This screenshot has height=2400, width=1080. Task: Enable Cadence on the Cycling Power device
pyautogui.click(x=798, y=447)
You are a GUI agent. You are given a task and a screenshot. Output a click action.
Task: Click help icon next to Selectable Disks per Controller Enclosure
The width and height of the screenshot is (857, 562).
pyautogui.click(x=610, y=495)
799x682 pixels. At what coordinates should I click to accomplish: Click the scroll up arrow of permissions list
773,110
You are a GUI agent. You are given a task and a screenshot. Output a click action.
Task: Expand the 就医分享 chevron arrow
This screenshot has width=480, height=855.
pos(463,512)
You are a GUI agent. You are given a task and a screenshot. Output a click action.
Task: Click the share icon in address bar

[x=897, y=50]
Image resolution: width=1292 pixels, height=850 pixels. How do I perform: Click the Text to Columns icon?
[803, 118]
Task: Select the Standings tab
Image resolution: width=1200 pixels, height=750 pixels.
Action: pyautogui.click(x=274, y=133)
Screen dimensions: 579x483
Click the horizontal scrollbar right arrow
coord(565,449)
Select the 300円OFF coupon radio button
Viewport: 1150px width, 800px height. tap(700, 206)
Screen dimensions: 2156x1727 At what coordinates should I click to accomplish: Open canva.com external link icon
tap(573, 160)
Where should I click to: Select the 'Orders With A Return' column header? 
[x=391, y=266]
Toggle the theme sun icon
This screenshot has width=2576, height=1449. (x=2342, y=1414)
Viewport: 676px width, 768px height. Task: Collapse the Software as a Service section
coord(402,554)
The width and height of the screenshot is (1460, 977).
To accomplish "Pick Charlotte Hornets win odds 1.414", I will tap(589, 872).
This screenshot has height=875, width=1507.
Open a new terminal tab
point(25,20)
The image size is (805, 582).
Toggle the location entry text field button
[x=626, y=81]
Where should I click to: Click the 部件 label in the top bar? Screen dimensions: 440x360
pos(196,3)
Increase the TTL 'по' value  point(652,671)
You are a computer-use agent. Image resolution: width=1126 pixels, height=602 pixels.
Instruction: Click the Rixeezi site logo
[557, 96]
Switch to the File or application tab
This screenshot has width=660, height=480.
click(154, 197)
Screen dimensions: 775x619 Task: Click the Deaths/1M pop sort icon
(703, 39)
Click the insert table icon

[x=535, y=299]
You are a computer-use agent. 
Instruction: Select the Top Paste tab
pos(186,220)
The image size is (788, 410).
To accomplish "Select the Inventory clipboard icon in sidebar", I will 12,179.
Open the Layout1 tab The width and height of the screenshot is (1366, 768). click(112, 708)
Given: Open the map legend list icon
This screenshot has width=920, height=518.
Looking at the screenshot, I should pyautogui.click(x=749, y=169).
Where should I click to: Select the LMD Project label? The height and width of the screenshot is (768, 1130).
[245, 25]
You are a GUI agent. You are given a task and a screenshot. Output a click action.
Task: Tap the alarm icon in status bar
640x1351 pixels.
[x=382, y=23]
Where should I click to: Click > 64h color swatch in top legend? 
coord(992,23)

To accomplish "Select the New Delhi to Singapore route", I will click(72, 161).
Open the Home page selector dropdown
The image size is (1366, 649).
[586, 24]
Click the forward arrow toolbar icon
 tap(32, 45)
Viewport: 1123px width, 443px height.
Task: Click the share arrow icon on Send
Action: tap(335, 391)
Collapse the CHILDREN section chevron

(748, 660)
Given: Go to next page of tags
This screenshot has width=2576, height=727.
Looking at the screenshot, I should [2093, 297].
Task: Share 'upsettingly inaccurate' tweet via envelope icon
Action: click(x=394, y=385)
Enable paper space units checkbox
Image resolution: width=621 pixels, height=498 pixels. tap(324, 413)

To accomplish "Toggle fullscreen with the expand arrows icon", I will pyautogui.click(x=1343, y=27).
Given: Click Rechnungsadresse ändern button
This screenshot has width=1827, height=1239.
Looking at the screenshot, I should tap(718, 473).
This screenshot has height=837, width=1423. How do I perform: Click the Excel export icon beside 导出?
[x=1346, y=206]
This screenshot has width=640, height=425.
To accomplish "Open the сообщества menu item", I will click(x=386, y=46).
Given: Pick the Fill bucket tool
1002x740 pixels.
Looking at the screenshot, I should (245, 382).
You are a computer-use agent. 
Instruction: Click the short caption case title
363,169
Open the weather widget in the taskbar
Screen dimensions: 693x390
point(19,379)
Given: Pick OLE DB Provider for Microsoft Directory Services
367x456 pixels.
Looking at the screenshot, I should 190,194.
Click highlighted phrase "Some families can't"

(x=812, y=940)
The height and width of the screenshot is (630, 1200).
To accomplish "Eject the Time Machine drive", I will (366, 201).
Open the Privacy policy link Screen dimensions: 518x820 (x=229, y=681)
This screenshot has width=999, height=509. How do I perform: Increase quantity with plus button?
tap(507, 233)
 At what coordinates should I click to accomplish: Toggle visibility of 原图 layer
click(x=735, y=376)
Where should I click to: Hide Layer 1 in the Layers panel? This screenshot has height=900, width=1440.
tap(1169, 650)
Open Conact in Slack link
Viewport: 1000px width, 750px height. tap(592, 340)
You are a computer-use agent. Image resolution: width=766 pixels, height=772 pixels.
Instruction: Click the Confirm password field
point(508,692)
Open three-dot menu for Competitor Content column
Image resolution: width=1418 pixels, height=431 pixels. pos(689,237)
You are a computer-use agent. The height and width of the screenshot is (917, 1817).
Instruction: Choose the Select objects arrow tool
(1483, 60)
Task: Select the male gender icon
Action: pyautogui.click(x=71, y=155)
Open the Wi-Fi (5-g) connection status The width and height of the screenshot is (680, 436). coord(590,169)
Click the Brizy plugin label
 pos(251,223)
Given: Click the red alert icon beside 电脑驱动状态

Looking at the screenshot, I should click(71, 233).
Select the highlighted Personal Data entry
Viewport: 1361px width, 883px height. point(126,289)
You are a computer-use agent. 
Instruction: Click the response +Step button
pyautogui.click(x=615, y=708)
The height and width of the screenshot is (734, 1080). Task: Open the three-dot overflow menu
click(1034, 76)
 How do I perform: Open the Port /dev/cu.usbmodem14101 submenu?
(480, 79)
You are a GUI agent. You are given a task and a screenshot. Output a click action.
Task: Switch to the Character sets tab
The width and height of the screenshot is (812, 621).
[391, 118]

--------------------------------------------------

WHAT IS BEING ASKED —
In the records above, find every line with the word "status" and copy it.

ANSWER SECTION —
Task: Tap the alarm icon in status bar
Open the Wi-Fi (5-g) connection status The width and height of the screenshot is (680, 436). coord(590,169)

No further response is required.